Поднявшись с места, Табуба приветствовала их с таким изяществом, что Шеритру охватила зависть. «Еще месяц назад я бы и внимания не обратила, – подумала она про себя, – а если бы и заметила, мне было бы все равно. Я бы просто в душе посмеялась над ней, а теперь я сама, ради Хармина, хочу овладеть этой естественной уверенностью и грацией». Шеритра неловко поднялась, чтобы подставить отцу щеку для поцелуя. Гори улыбнулся сестре и тяжело опустился в кресло, услужливо поданное расторопными слугами.
– Итак, – начал Хаэмуас. Бегло, хотя и ласково, поприветствовав Нубнофрет, он теперь не спускал взгляда с Табубы. – Похоже, мы, мужчины, нарушили вашу идиллию. У вас такой довольный вид. Ну как, вы успели разрешить все неотложные государственные дела и определить судьбы Египта?

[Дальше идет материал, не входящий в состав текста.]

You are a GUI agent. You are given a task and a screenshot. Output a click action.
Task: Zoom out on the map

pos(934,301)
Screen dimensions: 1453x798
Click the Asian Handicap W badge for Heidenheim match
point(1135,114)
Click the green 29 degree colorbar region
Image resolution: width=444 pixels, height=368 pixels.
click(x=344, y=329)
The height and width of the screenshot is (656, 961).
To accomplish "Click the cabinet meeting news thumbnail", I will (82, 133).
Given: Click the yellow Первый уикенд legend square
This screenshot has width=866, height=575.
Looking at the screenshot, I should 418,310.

Шеритра подумала, что такой снисходительный тон отцу вовсе не свойствен. «Что-то его тревожит. А почему это Гори так мрачно уставился в землю? Ну нет, никому не позволю испортить мне настроение в такой замечательный день». Нубнофрет рассказывала мужу о приглашении Табубы, и девушка прислушивалась, как они обсуждают между собой ее решение. Отец не имел серьезных возражений. Шеритре показалось, что, несмотря на высказанные им кое-какие замечания и требования, в общем и целом он точно так же, как и мать, рад этому неожиданному повороту событий. Удивленная и несколько уязвленная, она старалась поймать его взгляд, чтобы прочесть в нем поддержку и одобрение, но ее усилия не принесли результата. Табуба ждала, прищурив от солнца глаза и медленно переводя взгляд с одного на другого. Она не делала попыток вмешаться в их разговор, и Шеритре казалось, что в ее молчании и отстраненности есть какое-то самодовольство. Наконец отец повернулся к ней.
– Я буду скучать без тебя, Солнышко, – весело начал он. – Но мы с мамой, разумеется, будем часто навещать тебя, пока ты не захочешь вернуться домой.

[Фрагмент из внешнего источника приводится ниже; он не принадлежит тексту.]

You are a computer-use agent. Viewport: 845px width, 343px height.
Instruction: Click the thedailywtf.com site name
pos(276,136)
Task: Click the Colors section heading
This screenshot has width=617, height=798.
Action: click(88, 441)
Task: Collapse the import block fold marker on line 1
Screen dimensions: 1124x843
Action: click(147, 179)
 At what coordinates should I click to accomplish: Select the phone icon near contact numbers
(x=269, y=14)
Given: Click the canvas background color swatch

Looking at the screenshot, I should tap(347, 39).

«Мама не будет, – мятежно подумала Шеритра, – а что до тебя, милый отец…» Внезапно ее осенила дикая мысль, и Шеритра судорожно вздохнула. Неужели такое возможно? Хаэмуас не проявлял никаких признаков радости или воодушевления. Шеритра незаметно переключила внимание на Табубу. Женщина улыбалась каким-то своим мыслям и водила рукой по траве. Шеритра стала всматриваться в ярко блестевшие глаза отца, приглядывалась к его резким движениям. Сердце у нее упало. «Значит, вот в чем дело. Если я буду гостить у Табубы, это даст отцу возможность приезжать туда в любое время, когда только ему захочется. А мне почему-то кажется, что такое желание у него будет возникать весьма и весьма часто».
Шеритра не понимала, почему ее охватила тревога, едва только она поняла, что Хаэмуас питает интерес к другой женщине. Возможно, такие перемены пойдут ему на пользу, помогут вернуть уходящую молодость. И все же, припомнив тот странный, вызвавший их обоюдное смущение недавний разговор, она поняла, что все не так просто. Сама она искренне восхищалась Табубой, но ведь она не мужчина. А для мужчин Табуба опасна, инстинктивно чувствовала Шеритра.
Девушка тайно, из-под опущенных ресниц, разглядывала брата. Гори сидел, склонив темную голову, уставившись в одну точку на своем больном колене. «О, Хатхор, только не это! – думала Шеритра, охваченная ужасом. – Только не это, почему они оба? А Табуба знает?»
Табуба и Хаэмуас говорили о свитке.
– Я принял решение дать Сисенету возможность взглянуть на свиток, – неохотно проговорил Хаэмуас. – Только ему придется сделать это здесь. Я несу ответственность за сохранность свитка как перед богами, так и перед бессмертной ка того, кто раньше был его владельцем. Но теперь, Табуба, я дошел до той степени непонимания, на которой я с радостью готов принять любую помощь.
Табуба немедленно стала что-то ему объяснять, а Шеритра взглянула на мать.
Нубнофрет не принимала участия в беседе. Она легла на бок, прикрыла глаза. В ее позе ощущалась скрытая напряженность, и Шеритра вдруг подумала, что этот день заканчивается для матери не так радужно и беспечно, как начинался.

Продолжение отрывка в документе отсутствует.